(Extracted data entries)

+ + +

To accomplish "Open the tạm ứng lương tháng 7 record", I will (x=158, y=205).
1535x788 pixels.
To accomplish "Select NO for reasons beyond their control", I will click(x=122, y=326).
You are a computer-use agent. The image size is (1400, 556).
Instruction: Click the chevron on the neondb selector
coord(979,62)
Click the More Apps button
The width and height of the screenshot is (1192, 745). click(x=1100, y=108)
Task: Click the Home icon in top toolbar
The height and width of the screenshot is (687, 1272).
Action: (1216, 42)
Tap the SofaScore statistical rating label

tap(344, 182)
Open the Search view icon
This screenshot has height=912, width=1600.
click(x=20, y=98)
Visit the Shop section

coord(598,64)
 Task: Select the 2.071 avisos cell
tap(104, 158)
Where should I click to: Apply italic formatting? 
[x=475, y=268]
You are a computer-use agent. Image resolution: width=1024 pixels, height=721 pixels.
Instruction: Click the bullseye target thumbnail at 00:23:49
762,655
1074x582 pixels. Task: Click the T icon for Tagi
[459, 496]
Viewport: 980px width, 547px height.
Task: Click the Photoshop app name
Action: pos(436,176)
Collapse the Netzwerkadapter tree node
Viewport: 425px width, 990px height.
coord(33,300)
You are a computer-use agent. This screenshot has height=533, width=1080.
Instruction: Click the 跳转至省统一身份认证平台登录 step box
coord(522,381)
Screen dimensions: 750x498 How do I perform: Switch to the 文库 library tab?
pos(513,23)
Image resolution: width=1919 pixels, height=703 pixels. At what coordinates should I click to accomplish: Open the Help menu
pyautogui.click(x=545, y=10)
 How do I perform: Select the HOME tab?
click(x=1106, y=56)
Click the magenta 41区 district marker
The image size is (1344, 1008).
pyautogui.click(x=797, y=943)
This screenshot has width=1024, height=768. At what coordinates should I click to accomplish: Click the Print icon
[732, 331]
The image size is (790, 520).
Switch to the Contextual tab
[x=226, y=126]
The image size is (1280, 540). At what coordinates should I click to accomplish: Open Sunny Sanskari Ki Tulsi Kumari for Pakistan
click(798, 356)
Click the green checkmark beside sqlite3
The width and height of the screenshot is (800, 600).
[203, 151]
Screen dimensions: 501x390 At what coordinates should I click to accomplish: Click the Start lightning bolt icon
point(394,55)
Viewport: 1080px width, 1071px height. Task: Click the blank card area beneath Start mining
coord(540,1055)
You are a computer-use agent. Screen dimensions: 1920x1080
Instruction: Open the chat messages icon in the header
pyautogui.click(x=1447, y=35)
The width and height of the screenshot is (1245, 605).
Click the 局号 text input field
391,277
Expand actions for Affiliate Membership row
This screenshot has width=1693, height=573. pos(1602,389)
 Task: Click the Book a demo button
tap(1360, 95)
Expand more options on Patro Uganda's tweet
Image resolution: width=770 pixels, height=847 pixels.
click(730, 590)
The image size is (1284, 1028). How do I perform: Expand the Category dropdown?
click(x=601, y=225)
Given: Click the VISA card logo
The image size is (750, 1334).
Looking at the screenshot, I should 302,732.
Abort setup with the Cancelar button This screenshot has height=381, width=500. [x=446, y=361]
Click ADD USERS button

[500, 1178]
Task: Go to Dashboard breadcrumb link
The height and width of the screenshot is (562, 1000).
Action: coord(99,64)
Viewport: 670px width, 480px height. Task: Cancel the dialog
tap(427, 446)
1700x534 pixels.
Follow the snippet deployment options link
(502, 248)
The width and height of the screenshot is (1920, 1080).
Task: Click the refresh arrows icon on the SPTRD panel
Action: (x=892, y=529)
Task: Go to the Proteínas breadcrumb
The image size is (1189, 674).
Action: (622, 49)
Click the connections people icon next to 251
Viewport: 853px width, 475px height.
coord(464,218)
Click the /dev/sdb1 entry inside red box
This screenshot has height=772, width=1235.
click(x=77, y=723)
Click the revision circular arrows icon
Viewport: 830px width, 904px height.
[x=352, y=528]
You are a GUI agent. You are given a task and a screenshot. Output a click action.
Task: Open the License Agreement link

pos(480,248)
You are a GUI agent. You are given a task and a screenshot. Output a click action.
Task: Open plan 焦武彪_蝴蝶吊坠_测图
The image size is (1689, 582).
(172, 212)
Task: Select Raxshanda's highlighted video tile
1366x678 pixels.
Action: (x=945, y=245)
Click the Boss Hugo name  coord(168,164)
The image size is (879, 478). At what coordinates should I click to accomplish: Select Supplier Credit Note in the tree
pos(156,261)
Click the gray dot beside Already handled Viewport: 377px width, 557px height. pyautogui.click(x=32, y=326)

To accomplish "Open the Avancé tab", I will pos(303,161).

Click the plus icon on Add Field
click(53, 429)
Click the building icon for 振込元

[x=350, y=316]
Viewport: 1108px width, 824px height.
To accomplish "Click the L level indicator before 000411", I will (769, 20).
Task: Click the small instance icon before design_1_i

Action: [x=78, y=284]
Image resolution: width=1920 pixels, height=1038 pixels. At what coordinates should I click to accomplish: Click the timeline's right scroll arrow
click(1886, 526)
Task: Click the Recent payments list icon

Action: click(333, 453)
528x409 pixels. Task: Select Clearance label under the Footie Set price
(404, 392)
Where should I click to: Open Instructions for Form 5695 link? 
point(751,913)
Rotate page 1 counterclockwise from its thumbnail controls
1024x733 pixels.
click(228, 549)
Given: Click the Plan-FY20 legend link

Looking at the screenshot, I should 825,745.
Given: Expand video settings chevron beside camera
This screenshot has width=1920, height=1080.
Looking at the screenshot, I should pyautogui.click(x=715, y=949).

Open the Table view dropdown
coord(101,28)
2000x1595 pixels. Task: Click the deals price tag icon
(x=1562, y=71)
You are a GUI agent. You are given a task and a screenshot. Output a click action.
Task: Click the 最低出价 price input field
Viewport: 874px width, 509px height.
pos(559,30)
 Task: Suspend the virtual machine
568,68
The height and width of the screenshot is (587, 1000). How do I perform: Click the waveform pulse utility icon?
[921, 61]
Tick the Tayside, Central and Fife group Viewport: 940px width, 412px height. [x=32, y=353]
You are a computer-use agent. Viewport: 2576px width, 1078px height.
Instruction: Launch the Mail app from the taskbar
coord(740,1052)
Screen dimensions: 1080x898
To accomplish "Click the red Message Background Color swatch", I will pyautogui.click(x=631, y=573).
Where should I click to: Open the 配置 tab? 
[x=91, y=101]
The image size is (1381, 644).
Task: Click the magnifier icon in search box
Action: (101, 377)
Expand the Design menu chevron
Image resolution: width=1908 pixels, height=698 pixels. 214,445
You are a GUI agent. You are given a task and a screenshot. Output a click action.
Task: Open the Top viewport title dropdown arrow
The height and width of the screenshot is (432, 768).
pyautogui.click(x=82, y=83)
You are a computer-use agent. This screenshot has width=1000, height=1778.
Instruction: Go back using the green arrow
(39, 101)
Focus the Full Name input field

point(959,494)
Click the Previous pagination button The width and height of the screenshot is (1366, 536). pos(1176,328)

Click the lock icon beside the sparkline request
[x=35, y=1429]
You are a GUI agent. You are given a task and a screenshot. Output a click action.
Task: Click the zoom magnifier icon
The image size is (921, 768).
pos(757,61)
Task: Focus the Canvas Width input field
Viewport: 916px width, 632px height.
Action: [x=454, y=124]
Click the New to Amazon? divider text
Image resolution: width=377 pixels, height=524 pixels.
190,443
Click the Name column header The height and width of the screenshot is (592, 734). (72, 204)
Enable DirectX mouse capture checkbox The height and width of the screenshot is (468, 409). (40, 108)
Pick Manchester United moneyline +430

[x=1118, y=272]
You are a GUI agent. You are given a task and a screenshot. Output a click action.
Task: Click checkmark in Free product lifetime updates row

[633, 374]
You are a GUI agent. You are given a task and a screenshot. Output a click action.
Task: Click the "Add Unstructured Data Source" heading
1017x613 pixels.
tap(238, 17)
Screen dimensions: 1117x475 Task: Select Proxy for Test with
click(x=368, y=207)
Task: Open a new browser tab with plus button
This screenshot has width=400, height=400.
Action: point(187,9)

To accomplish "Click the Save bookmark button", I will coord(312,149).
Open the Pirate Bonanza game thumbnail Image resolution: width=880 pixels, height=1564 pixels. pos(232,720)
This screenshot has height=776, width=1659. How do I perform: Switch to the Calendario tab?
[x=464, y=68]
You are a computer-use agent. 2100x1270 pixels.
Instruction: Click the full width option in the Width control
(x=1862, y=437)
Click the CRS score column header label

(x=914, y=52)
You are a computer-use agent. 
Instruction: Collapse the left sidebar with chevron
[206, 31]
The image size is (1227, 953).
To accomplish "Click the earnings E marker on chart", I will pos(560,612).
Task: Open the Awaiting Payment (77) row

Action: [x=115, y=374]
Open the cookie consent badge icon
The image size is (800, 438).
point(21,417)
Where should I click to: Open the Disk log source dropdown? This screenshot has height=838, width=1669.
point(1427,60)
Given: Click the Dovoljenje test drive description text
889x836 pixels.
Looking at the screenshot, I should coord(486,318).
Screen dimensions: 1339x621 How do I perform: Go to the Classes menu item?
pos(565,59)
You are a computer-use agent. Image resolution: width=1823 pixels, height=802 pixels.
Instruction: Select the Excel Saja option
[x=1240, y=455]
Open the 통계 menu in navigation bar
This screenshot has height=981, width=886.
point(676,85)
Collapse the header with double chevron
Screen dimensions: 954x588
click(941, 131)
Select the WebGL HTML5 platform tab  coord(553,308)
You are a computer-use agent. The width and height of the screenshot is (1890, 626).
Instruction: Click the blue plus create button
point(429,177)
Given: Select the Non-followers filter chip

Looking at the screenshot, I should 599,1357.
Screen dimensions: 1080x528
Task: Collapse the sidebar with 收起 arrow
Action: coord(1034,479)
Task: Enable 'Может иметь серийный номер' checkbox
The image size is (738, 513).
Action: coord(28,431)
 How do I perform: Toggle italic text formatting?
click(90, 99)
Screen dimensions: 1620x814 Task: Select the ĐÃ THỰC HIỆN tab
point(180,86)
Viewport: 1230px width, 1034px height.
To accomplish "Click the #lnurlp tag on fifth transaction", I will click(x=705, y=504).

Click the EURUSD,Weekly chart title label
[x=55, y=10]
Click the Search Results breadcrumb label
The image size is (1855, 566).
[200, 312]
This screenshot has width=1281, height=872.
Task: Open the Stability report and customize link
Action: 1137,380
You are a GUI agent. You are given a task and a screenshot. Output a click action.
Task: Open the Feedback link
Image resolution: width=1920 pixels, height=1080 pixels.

+ + +

- **Exercise aim**: Reproduce only the entries that start at the line containing "Task: Click the Book a demo button" and end at the line containing "Looking at the screenshot, I should 302,732.", renaming "Expand" to "Open" everywhere in them. Leave every other character unchanged.

- **Answer to the problem**:
 Task: Click the Book a demo button
tap(1360, 95)
Open more options on Patro Uganda's tweet
Image resolution: width=770 pixels, height=847 pixels.
click(730, 590)
The image size is (1284, 1028). How do I perform: Open the Category dropdown?
click(x=601, y=225)
Given: Click the VISA card logo
The image size is (750, 1334).
Looking at the screenshot, I should 302,732.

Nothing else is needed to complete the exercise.